RENZO GUOLO, la Repubblica 1/11/2010, 1 novembre 2010
E ADESSO PER I CRISTIANI COMINCERÀ UN ALTRO ESODO
Ancora vittime cristiane in Iraq, a conferma della difficile situazione denunciata dal Sinodo dei vescovi sul Medio Oriente. Questa volta è toccato alla comunità caldea di Bagdad, i cui fedeli sono stati presi in ostaggio mentre prendevano parte alla messa nella chiesa di "Saiydat al Najat", frequentata, quand´era un uomo libero, anche da Tareq Aziz.
L´attacco, che aveva anche altri obiettivi, è stato rivendicato dallo "Stato islamico in Iraq", organizzazione che raccoglie quel che resta di "Al Qaeda nel Paese dei Due Fiumi", gruppo indebolito nel tempo, oltre che dalla morte del suo leader Zarkawi, dal voltafaccia delle tribù sunnite, arruolate dal generale Petraeus dopo la suicida stagione dell´epurazione totale dell´era Bremer, che ha fatto mancare ai quaedisti un decisivo apporto militare e logistico. Costringendo una parte degli jihadisti a dirigersi verso altri fronti, Afghanistan e Yemen in primo luogo. Rivendicazione che non sorprende. I cristiani in Iraq sono visti dai qaedisti, ma non solo, come una sorta di "quinta colonna dell´Occidente" e ritenuti dei kafir, degli infedeli.
Il nuovo attacco contribuirà a incrementare un esodo che sta incrinando la loro lunga presenza in Mesopotamia. Caldei, copti, melchiti, greco-ortodossi, maroniti, cattolici-romani, che secondo un censimento del 1987 erano circa un milione e mezzo in un paese popolato da più di venti milioni di musulmani sciiti e sunniti. Numeri oggi decisamente ridimensionati. Nel giro di pochi anni, quelli segnati dalla guerra iniziata nel 2003, i soli cattolici sono diminuiti di circa centomila unità.
Le situazioni più difficili sono quelle delle aree miste. Oltre Bagdad, il problema è il Nord, in particolare nelle aree contese di Morule Kirkuk dove sunniti e turcomanni non intendono rinunciare al controllo delle ricche province petrolifere in cui vivono da tempo, reclamato però dai curdi, in passato costretti a abbandonare la zona da Saddam Hussein. Alla fine del 2008 attacchi a Mosul che hanno provocato quaranta vittime, hanno indotto dodicimila cristiani a abbandonare la provincia. Otto nuove vittime si sono aggiunte all´inizio dell´anno.
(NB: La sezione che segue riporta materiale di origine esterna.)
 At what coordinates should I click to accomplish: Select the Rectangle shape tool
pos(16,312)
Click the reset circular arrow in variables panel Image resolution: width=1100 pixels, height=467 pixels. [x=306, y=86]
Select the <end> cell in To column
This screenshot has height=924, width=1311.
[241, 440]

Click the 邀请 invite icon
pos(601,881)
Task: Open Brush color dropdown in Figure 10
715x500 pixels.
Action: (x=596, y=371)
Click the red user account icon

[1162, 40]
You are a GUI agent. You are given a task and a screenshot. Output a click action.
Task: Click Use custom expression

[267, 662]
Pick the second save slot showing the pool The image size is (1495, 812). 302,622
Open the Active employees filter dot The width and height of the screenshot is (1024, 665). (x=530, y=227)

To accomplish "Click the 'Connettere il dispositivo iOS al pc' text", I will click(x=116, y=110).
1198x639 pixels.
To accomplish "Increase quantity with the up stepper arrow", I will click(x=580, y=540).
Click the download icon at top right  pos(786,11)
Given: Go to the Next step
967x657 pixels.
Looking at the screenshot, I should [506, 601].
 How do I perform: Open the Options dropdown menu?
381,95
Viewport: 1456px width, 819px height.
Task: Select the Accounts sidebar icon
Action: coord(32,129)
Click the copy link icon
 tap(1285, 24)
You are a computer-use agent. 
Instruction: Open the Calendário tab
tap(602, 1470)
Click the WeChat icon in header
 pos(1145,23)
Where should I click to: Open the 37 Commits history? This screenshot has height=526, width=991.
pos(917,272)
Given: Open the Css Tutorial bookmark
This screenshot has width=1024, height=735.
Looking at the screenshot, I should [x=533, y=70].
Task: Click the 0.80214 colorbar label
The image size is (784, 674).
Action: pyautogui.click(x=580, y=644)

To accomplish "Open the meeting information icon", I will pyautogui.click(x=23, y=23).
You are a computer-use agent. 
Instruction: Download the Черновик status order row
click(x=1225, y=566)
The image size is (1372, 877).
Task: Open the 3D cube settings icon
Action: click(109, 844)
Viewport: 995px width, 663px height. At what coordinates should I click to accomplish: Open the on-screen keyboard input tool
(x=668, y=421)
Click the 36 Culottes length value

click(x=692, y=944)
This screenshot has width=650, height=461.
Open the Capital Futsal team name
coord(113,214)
Sempre a Mosul i caldei sono stati obiettivo di una cruenta campagna del terrore nel 2004 e nel 2006, frutto di una duplice pressione, simile a quella che si vede in atto anche in questi mesi. Da un lato la spinta dei qaedisti, locali e non, intenzionati a provocare la partenza dei cristiani dal paese; dall´altro l´indifferenza delle altre comunità verso una presenza che complica la strategia dei diversi gruppi etnoconfessionale, che tendono a controllare e omogeneizzare, anche religiosamente, fette di territorio in previsione di quanto accadrà dopo il ritiro degli Stati Uniti.
Quotidianamente i cristiani, ritenuti generalmente dei benestanti, sono vittime di sequestri a scopo di estorsione. Il tutto nell´indifferenza delle forze armate o di polizia irachene. Il problema dei cristiani in Iraq è, infatti, la mancanza di una forza, esterna o interna, che li protegga. Una condizione che li espone a conseguenze e timori di ogni tipo. In alcune zone le donne cattoliche, nonostante non sia previsto dalla sharia, sono costrette a indossare il velo dagli islamisti radicali.
Un senso di mancanza di protezione simboleggiato anche dalla recente condanna a morte di Tariq Aziz, un tempo l´esponente più forte della comunità cristiana al servizio di Saddam. I vescovi hanno criticato la sentenza, letta come un tentativo da parte sciita di opporsi al reintegro dei membri del partito Baath, nel quale militavano anche molti cristiani, nella vita nazionale. Intanto, come nella chiesa di Saiydat al Najat, i figli della Croce in Iraq continuano a morire.